I truly wonder what these kids are taking in school. Does their destination school have the same program? Do their credits transfer? Are they starting anew on something else? Will they perpetually take freshman level courses?
At some point all of these kids will be told by their body or someone else, that they are done with ball. Saban has said he’s trying to prepare his young men for a life after football. Seems to me a lot of this portal business is kids chasing money now (of which they have zero clue how to manage it and will blow it) and chasing money later through the NFL (of which a vast majority will never make) and not preparing for life outside of ball. Would be a good research article to write for some person. Figure out to what degree this portal mess has helped or hurt those who get in it.

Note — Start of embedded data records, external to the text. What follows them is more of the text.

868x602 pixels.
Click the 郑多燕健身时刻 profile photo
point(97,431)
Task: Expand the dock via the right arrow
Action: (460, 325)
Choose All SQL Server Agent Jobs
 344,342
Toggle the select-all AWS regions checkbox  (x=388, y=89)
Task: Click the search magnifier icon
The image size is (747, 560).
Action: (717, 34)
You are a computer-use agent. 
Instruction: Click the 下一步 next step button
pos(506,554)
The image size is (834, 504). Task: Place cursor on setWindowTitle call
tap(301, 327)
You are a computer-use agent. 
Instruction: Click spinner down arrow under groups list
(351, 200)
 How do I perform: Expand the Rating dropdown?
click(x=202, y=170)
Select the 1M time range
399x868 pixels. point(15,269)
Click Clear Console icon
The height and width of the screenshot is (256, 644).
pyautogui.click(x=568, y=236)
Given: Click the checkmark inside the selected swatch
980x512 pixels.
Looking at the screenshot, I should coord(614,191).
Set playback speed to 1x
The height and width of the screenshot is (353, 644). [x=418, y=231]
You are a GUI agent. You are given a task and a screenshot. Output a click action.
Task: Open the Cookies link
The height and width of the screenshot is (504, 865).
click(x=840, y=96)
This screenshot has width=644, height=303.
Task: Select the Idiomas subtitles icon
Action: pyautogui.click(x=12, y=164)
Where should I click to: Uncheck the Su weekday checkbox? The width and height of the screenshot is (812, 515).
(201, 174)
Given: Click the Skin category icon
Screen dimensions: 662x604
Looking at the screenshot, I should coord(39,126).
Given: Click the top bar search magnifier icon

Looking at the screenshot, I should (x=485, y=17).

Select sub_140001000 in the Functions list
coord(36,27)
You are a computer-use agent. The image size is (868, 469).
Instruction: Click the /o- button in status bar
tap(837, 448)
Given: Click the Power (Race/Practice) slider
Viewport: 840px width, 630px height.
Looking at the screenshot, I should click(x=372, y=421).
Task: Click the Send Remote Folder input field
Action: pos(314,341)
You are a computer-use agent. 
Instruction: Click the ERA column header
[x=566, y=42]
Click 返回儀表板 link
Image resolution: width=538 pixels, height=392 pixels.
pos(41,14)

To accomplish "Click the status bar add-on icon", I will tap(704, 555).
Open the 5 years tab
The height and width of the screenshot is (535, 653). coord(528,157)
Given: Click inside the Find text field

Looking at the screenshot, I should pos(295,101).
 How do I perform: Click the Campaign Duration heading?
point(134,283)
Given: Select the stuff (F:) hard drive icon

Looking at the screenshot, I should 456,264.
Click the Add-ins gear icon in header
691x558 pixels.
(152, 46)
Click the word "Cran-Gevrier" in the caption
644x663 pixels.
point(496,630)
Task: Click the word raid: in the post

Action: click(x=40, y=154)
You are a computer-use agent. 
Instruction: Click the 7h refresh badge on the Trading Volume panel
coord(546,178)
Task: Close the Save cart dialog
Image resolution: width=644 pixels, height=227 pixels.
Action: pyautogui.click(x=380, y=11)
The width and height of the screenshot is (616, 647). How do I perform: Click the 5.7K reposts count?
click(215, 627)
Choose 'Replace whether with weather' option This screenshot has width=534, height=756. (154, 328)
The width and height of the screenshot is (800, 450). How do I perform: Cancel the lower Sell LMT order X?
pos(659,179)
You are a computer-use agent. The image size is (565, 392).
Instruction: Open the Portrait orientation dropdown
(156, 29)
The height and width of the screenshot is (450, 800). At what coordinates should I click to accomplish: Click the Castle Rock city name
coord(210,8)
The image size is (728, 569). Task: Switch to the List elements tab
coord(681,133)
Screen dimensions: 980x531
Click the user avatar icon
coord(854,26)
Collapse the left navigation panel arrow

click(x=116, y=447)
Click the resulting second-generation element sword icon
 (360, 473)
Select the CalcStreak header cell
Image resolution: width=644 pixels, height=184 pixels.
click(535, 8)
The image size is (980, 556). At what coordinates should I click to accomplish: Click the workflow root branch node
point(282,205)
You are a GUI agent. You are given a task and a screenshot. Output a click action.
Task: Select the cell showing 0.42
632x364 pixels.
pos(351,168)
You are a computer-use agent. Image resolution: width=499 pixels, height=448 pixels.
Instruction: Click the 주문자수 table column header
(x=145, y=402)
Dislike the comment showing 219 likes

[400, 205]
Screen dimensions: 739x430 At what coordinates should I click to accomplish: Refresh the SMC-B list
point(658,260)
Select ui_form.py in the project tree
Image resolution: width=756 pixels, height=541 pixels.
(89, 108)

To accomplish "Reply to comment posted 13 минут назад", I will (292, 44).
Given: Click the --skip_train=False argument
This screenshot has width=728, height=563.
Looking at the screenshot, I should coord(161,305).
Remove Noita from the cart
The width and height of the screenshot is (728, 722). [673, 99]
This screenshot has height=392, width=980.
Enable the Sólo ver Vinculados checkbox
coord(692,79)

Well…I know they have created degrees in areas that are not only not academic, but skills for said degree could be equally obtained by working at McDonald’s. Not to say they’re not important, but are they really worth the college tuition to obtain? Unless you’re a jock, I’m going to say no. Said degrees were created for one reason and one reason only - and I have no knowledge but I’d bet few of them are available at Stanford.
Untether the sports from the classrooms; pay the schools a healthy percentage of the revenue to be called “their” team and use “their” facilities. They’d have a built in fan base no different than now. If the athletes WANT to go to school, give them reduced tuition and R&B in accordance with their “salary”. Take all of the FBS schools and divide them up amongst the pro sports teams to use as farms and use a lottery for the FCS schools. They agree to minimally subsidize the teams but have no control over player transfers.
Open it up to what it really is: a huge money making operation that no longer bears any resemblance to amateur athletics. Once a generation you may see one player come straight out of HS ready for the pros, in certain sports; most need three or four years to get there.
If the schools choose, they could maintain control of the revenue-neutral or negative sports as a way to try and hang on to some semblance of the “student athlete”.
Something, anything different than the current setup; it’s not sustainable and the NCAA is both clueless (big surprise) and powerless to rein it it; the banks have opened their doors and no one is going to close them now.